Dopo l'incubazione, aggiungere cinque microlitri di composto di prova ad ogni pozzo a sei volte la concentrazione desiderata. E incubare le cellule per altre 24 ore. Per eseguire il saggio di vitalità cellulare, aggiungere 30 microlitri di reagente luminescente ad ogni pozzo.
E lasciare il piatto su uno shaker per due minuti. Centrifugare la piastra a 300-400 volte g per 30 secondi, quindi incubare la piastra a temperatura ambiente per 10 minuti, proteggendola dalla luce. Dopo l'incubazione, misurare la luminescenza su un lettore di micropiatte.

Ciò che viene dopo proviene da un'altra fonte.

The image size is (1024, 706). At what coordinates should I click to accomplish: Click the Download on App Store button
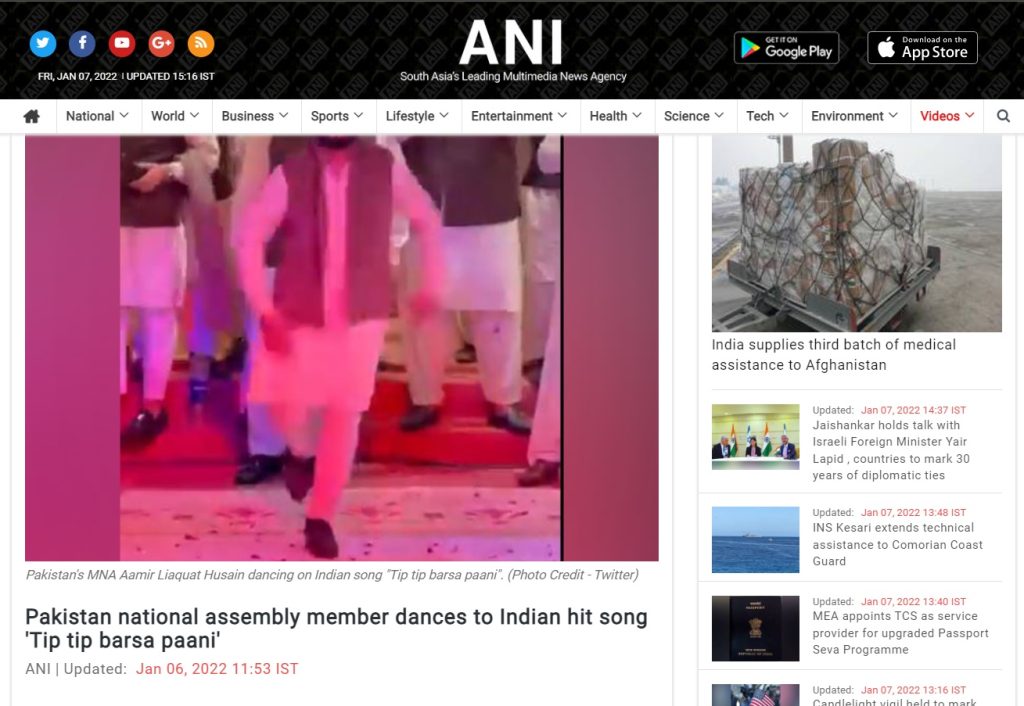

I neuroni derivati dalle cellule progenitrici neurali umane sono stati utilizzati per esaminare l'effetto degli inibitori dell'HDAC come composti epigenici a piccole molecole per l'estensione dei neuriti e la successiva capacità neurogenica dei composti delle piccole molecole. La neurotossicità degli inibitori dell'HDAC è stata valutata anche dopo aver differenziato le cellule progenitrici neurali in piastre a 384 pozzi, mostrando il potenziale per scalare il protocollo per un numero maggiore di composti. In uno studio diverso, la misurazione dell'intensità della fluorescenza cellulare neuronale è stata utilizzata per quantificare l'abbondanza di lisina H4 istonale cinque acetilazione come marcatore istonale dopo aver trattato i neuroni con composti modificatori epigenetici.
Inoltre, questo protocollo è stato utilizzato per visualizzare una proteina pre-sinaptica, la sinaptofisina, per verificare la presenza di possibili effetti sinaptogenici di composti di piccole molecole. Usando il metodo presentato, il numero, l'intensità, la lunghezza e la larghezza dei neuriti, insieme alle caratteristiche sinaptiche, incluse le modifiche delle proteine pre e post-sinaptiche, potrebbero essere misurati in modo affidabile.